Longevity Cities Series — Part One
Longevity is often imagined as the domain of labs, biotech startups, or Bryan Johnson–style protocols. But the most powerful engine of healthy longevity today is far older, broader, and much more familiar: The City.
Cities are where our environments, behaviors, stress levels, mobility patterns, air quality, wages, social networks, and public institutions intertwine to shape how long — and how well — we live. They are the world’s largest biotechnologies: intricate sociotechnical systems that influence health more profoundly than any available medical intervention. And they are also the primary sites where any future breakthroughs — including those that might finally push humanity beyond the Calment Limit, the long-standing world record of 122 years and 164 days — will take root and scale.
This essay introduces The Longevity City: a technoprogressive framework for remaking urban life so that cities can systematically expand the longevity dividend — the economic and social benefits that emerge when more people live longer, healthier lives.
Importantly — as Part Two will explore — this framework is not speculative. The essential components already exist in cities around the world. Our task, therefore, is not to invent a new paradigm from scratch, but to weave existing models into a coherent, longevity-focused civic architecture, and then push the conversation towards a more democratic innovation model for actualizing the next stage of breakthroughs.
This essay is a call for technoprogressives to take the lead in maximizing our longevity potential using every tool available — in the cities, towns, and regions where we already live and work. And if you don’t yet identify as a technoprogressive, consider this framework an invitation into the practical work of building a future where healthy longevity is a public good, accessible to all.
Why Cities Are the Future of Longevity
Cities regulate the primary determinants of health: air, water, mobility, social participation, safety, wages, rest, heat exposure, social networks, and stress. Modern public health emerged from cities — sanitation systems, vaccination programs, emergency medicine, public health agencies, and crisis response infrastructures.
Nearly every major improvement in lifespan was forged through urban networks of doctors, researchers, planners, labor organizers, and civic movements.
Cities remain the world’s engines of scientific and civic innovation.
If healthy longevity — or Longevity 2.0 — is going to emerge, it will follow the developmental pathways of Longevity 1.0. It will take root in the dense, collaborative, richly infrastructured terrain of the modern city.
Public Health Maximalism: A New Paradigm for Urban Governance
The foundational principle of The Longevity City is simple:
Every urban system is a health system.
Housing, transportation, wages, childcare, school quality, pollution exposure, neighborhood design, digital infrastructure — all of these shape lifespan and healthspan.
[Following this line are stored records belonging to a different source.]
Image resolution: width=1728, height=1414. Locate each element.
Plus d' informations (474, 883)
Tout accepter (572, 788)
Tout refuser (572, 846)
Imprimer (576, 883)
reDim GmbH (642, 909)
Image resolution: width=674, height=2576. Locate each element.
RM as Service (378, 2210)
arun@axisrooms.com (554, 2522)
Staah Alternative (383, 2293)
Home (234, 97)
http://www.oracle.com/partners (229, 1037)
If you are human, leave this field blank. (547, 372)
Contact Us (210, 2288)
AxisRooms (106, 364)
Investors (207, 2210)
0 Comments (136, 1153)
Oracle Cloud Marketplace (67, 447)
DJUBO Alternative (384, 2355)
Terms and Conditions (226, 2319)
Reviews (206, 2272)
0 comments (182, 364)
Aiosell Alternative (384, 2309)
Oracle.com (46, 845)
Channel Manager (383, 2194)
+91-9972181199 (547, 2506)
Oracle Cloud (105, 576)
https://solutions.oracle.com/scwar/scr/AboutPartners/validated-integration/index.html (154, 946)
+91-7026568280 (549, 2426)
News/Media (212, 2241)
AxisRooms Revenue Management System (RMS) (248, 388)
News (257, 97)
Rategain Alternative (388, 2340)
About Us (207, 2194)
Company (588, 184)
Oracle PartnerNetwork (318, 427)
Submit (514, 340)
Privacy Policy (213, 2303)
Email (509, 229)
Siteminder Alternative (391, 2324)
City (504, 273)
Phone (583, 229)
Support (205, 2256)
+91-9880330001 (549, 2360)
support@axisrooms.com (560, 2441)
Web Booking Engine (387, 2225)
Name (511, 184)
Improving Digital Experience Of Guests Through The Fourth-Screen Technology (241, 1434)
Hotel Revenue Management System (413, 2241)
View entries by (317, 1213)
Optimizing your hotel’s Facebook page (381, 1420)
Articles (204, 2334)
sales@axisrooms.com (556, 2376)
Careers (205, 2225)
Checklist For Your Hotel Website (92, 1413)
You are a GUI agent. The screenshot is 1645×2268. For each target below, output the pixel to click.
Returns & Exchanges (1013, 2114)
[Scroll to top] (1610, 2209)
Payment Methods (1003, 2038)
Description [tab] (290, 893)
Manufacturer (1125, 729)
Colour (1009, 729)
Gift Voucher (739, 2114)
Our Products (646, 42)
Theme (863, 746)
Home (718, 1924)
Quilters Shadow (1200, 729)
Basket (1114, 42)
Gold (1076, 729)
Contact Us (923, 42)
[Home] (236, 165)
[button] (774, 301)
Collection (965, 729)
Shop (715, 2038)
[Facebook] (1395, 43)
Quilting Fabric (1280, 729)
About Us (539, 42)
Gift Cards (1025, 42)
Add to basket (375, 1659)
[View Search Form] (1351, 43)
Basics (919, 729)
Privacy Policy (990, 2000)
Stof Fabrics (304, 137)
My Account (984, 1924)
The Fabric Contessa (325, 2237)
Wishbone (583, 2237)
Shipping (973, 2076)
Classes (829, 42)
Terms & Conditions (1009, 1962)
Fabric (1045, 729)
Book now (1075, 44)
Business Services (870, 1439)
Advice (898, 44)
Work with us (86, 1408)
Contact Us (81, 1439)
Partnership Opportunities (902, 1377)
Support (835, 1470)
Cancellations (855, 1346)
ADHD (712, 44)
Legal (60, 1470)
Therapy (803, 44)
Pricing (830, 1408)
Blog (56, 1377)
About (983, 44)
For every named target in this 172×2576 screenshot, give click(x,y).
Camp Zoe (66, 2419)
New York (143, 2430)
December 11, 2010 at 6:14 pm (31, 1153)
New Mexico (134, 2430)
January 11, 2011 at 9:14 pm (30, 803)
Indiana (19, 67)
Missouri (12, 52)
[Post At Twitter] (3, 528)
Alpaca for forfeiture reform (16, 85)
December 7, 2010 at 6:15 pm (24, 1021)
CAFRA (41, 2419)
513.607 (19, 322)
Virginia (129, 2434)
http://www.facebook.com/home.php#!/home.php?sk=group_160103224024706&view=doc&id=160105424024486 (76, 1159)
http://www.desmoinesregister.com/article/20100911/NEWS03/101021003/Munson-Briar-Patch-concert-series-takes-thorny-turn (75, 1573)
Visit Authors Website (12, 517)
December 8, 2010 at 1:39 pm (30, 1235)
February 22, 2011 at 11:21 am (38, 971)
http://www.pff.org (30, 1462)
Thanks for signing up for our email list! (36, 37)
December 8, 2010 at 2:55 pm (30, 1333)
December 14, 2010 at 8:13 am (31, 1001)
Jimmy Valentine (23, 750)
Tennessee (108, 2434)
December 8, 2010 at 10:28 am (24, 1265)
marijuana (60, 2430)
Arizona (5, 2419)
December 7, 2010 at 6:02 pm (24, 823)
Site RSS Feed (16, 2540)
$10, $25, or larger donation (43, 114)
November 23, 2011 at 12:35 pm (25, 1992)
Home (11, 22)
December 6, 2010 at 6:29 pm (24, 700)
To maximize the number of quality-adjusted life years (QALYs) available today, we have to treat cities as unified systems of systems — capable of fostering healthy longevity through a paradigm I call public health maximalism.
Public health maximalism reinterprets public health according to its most expansive and scientifically grounded definition. Instead of focusing only on disease prevention, it treats public health as the coordinating logic for how cities design policy, deploy interventions, and build grassroots demands.
This gives us a shared evidentiary foundation — standardized metrics rather than vague appeals to “well-being” or “flourishing.”
A few principles illustrate what this looks like:
Systems are interconnected
Transit influences pollution, which affects cardiovascular health, but it also shapes land use, mobility, stress, and economic opportunity. Small design choices cascade across systems.
Public health must be a protocol, not a department
Public health should no longer be confined to a regulatory silo. It must become the standard that governs decisions in housing, labor, transportation, climate, policing, technology, and more.
Coalitions multiply
Labor organizers, disability justice advocates, urbanists, Vision Zero campaigns, climate planners, and child- and elder-friendly city proponents all benefit from a public-health-first urbanism.
Public health maximalism creates shared terrain for powerful, technoprogressive municipal coalitions.
The Social Longevity Gap: The Crisis We Can Solve
Within any metropolitan area, life expectancy often varies 20–30 years across neighborhood lines. These disparities are not genetic. They are the result of structural inequalities in policy, infrastructure, and opportunity.
Layered on top of this is the expanding red zone — the number of years people spend alive but not healthy. Across the world, healthspan is failing to keep up with lifespan, putting immense strain on families, workers, and healthcare systems. In many countries, this divergence is becoming an existential threat to social and economic stability as populations age rapidly.
These twin crises — the neighborhood longevity gap and the healthspan gap — are among the defining public health challenges of the 21st century. Left unaddressed, they could produce catastrophic demographic pressures.
But they also reveal one of the most powerful opportunities for technoprogressive municipal governance. If cities can close these gaps — extending healthspan, reducing inequality, and compressing the red zone — they will generate enormous social, economic, and ethical dividends.
The Longevity City offers a roadmap for doing exactly that.